La leyenda narra lo siguiente…

“En el año de la hégira del 463, tras la rendición de Toledo fue tomada por rey cristiano Alfonso VI. Junto con todo su séquito se dispuso a entrar a la ciudad por la puerta de la Bab al-Shaqra. Tras atravesar un trecho de la ciudad, y pasar por la puerta de Bab al-Mardum y tomar la cuesta hacia la Alcazaba, su caballo extrañamente se detuvo ante la mezquita que presidía la zona. Sin posibilidad alguna y de todas las maneras posibles, Alfonso intentó volver a la marcha pero el animal no hizo ningún gesto de proseguir la marcha, y tomado como un presagio Alfonso lo aceptó. Tras entrar en dicha mezquita, en una de sus paredes notó como desprendía un brillo a través de sus ladrillos.

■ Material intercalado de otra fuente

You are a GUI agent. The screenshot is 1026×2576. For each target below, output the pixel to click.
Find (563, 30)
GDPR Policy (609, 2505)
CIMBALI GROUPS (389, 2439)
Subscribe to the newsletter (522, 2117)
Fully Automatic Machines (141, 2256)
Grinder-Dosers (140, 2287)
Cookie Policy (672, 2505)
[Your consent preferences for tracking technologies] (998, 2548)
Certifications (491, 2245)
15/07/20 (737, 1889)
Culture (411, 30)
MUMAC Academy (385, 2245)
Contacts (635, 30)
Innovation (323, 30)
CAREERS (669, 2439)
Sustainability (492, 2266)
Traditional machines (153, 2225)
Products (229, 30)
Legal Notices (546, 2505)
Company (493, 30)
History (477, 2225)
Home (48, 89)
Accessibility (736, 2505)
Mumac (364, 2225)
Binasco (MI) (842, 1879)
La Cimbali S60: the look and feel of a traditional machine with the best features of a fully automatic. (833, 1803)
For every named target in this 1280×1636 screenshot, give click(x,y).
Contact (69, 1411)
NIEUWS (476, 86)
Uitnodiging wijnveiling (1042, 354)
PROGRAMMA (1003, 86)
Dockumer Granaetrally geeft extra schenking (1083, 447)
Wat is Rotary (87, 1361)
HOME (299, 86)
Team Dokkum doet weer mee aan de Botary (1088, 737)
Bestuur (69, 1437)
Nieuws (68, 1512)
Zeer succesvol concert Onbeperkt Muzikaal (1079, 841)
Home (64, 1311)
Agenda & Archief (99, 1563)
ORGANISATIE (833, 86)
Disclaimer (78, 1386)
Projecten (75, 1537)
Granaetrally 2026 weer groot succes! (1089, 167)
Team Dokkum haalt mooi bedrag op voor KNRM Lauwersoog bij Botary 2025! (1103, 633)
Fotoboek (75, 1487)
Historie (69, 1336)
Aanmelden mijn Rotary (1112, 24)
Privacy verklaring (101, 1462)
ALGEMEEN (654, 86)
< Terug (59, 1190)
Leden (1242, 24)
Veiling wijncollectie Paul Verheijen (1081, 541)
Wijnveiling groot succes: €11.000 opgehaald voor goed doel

Inmediatamente mandó abrir una brecha en el muro, y para admiración de todos y asombro, tras el muro se descubrió la talla de un Cristo crucificado, acompañado por una extraña lámpara la cual, de manera únicamente milagrosa, sostenía la luz que había estado brillando nada más que casi 400 años. El hecho se aceptó como un hecho milagroso, por el cual Cristo aprobaba la toma de la ciudad”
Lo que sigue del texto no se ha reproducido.